女の子2人の遺体が見つかった日、前日に見た白い軽ワンボックスカーを不審に思っていた木村さんは、警察にその目撃情報を伝えていたとも言います。

Q.翌日、飯塚警察署に電話されたとのことだが、何時ごろ電話された?
◆木村泰治さん
「多分、午前9時過ぎにはしたと思う。一週間近く経ってたと思うけど、刑事の方が来られた」

Q.名刺はもらった?
◆木村泰治さん
「もらってない。刑事の方が言われたのは『あなたが見たのは軽じゃなくて普通車の紺色じゃなかった?』と言われた気がする」

紺の普通車とは警察がマークしていた久間元死刑囚の車のこと。

木村さんは女の子2人を乗せた白い軽ワンボックスカーの目撃情報を伝えましたが、警察は「当時、久間元死刑囚が乗っていた紺の車ではなかったのか」と確認しただけで、以来、警察からの連絡はなかったといいます。
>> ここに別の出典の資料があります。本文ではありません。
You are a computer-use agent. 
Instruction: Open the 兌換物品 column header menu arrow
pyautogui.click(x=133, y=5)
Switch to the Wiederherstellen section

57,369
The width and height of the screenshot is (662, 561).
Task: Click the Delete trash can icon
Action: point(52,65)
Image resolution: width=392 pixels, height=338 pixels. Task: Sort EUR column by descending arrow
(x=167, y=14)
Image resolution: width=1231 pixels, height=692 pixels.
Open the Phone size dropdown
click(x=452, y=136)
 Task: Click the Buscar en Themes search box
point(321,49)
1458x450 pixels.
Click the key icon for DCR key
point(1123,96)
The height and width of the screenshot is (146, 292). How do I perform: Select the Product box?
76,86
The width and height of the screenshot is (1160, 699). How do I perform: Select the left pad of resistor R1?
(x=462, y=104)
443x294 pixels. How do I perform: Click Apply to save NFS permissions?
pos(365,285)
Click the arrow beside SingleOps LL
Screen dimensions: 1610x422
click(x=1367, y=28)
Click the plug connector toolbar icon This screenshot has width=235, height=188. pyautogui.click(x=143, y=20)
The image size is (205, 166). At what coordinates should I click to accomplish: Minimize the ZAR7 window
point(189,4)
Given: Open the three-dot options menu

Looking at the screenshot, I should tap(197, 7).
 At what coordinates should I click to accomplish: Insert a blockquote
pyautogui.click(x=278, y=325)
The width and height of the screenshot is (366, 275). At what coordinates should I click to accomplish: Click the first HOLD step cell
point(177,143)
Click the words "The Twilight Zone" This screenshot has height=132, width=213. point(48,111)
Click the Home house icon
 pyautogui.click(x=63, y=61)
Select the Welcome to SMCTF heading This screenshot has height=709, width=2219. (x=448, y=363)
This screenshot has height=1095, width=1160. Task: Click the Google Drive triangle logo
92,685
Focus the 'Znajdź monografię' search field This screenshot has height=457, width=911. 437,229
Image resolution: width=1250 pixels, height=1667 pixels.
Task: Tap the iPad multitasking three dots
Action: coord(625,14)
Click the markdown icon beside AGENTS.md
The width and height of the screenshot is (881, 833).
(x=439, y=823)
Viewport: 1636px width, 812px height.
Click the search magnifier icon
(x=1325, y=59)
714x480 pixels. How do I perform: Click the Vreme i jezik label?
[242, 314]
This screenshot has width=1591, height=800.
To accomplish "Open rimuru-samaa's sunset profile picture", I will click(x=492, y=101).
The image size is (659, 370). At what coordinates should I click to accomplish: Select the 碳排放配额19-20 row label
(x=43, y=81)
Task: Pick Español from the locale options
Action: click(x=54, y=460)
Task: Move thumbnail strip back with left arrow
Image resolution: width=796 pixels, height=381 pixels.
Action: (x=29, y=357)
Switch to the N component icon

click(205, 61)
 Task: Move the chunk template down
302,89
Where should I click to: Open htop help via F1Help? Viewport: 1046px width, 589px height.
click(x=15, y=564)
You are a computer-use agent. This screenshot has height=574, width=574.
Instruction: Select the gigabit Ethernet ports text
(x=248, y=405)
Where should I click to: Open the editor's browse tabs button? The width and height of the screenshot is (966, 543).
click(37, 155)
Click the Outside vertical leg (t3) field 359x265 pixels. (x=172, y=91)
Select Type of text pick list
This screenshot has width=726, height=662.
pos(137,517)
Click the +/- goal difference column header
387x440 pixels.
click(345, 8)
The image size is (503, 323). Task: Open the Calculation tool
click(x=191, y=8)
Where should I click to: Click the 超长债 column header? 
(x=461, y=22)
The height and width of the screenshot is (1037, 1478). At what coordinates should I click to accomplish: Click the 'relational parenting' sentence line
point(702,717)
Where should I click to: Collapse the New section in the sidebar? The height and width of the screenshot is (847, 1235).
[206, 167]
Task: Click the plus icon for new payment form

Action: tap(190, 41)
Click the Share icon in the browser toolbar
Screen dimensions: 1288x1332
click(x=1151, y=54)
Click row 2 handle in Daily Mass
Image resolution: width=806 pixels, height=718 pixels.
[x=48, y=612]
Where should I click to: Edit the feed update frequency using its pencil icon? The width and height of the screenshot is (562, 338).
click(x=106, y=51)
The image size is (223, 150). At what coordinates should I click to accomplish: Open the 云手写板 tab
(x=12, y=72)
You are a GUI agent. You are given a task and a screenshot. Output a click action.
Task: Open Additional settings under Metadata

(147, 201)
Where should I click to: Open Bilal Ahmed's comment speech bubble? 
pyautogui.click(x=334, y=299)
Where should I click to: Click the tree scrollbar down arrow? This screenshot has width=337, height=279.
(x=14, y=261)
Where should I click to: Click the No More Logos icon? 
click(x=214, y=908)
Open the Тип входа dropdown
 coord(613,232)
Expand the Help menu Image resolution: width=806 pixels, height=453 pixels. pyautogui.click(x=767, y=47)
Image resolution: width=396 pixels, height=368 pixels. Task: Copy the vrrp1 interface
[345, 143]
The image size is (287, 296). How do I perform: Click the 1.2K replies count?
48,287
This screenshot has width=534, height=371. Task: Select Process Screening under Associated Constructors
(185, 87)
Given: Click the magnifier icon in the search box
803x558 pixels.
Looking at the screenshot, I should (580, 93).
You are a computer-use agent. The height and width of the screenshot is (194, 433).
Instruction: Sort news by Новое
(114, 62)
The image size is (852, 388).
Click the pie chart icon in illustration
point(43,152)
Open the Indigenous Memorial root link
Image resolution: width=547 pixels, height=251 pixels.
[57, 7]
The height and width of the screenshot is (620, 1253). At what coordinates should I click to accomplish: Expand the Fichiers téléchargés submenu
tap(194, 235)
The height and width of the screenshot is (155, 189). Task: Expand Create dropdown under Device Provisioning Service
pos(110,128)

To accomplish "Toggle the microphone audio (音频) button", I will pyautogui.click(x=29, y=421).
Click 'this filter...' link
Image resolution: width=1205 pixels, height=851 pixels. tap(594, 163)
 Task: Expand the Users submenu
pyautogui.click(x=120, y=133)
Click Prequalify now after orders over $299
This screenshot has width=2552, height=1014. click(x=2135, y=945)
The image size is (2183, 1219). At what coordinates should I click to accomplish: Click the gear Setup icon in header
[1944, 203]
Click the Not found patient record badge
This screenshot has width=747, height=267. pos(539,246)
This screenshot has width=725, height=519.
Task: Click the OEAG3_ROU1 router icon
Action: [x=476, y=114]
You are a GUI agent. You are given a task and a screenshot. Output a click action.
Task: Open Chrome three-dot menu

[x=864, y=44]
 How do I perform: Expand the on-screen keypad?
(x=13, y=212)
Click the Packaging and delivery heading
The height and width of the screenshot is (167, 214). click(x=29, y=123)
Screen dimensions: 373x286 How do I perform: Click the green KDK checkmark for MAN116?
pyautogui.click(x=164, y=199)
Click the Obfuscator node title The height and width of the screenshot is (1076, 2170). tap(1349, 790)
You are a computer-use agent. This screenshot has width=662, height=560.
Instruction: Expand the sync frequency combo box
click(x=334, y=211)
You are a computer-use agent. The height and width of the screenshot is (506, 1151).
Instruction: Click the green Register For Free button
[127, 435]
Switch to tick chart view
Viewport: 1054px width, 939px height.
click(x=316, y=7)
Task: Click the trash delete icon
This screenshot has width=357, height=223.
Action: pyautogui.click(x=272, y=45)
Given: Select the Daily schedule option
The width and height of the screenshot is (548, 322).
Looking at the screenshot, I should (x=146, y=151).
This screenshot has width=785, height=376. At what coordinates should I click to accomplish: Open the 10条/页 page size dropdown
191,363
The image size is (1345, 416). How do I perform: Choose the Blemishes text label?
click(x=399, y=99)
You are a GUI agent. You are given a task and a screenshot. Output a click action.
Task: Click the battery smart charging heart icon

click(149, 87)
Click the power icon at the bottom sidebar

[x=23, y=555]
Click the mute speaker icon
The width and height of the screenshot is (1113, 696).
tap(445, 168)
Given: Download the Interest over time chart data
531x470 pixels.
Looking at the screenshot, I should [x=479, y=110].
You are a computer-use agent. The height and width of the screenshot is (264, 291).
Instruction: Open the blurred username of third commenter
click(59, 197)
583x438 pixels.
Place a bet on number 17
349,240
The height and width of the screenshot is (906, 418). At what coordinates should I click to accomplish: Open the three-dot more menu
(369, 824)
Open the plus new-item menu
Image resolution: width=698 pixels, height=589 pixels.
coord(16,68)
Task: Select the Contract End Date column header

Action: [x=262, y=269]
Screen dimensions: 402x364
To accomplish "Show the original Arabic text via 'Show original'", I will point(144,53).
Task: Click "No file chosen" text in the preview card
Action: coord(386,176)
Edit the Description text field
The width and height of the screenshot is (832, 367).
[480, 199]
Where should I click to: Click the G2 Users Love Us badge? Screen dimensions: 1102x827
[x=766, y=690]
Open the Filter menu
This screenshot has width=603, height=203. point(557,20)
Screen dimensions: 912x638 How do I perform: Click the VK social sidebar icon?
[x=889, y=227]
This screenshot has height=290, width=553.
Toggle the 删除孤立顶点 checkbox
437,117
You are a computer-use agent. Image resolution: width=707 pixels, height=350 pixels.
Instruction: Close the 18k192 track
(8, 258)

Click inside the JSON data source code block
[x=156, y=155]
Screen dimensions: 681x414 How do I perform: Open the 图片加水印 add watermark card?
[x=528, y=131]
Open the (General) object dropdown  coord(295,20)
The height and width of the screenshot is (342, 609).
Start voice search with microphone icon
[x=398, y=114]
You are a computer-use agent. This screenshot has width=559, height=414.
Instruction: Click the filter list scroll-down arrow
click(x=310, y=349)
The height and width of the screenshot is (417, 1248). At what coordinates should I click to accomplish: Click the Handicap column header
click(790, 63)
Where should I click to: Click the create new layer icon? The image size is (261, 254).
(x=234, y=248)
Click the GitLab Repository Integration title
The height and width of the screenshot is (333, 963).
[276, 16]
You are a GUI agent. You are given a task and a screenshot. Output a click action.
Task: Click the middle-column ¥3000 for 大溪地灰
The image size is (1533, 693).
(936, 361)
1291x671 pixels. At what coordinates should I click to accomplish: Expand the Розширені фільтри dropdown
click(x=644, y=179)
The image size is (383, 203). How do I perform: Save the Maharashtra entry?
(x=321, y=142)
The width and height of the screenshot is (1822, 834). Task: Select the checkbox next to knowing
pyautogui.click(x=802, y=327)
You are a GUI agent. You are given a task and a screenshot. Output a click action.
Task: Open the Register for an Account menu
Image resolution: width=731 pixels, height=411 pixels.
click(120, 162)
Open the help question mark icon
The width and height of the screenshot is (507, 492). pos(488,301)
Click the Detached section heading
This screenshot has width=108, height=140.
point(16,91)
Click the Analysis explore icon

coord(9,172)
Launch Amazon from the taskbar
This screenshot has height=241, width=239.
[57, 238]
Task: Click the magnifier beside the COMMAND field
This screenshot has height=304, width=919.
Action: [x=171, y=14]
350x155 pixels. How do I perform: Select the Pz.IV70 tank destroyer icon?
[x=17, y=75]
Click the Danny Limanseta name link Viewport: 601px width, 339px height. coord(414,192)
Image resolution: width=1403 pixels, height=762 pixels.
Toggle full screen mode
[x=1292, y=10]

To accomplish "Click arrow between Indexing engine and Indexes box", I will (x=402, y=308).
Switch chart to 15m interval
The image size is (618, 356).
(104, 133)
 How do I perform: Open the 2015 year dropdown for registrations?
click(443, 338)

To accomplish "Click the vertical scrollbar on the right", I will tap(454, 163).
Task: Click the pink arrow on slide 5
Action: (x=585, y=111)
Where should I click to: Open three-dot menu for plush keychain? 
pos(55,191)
Q.今でも自分が見た2人が被害者2人であって、久間元死刑囚はえん罪だと思われていますか?
◆木村泰治さん
「あの当時のDNA鑑定は初期のDNA鑑定で、DNA鑑定が第一の証拠。それが私はもう完全に崩れたと。それがはっきりしたから、尚更声をあげていろんな場に出てきた」

一貫して無罪を主張してきた久間元死刑囚。

木村さんの証言によって、再審の扉は開くのでしょうか。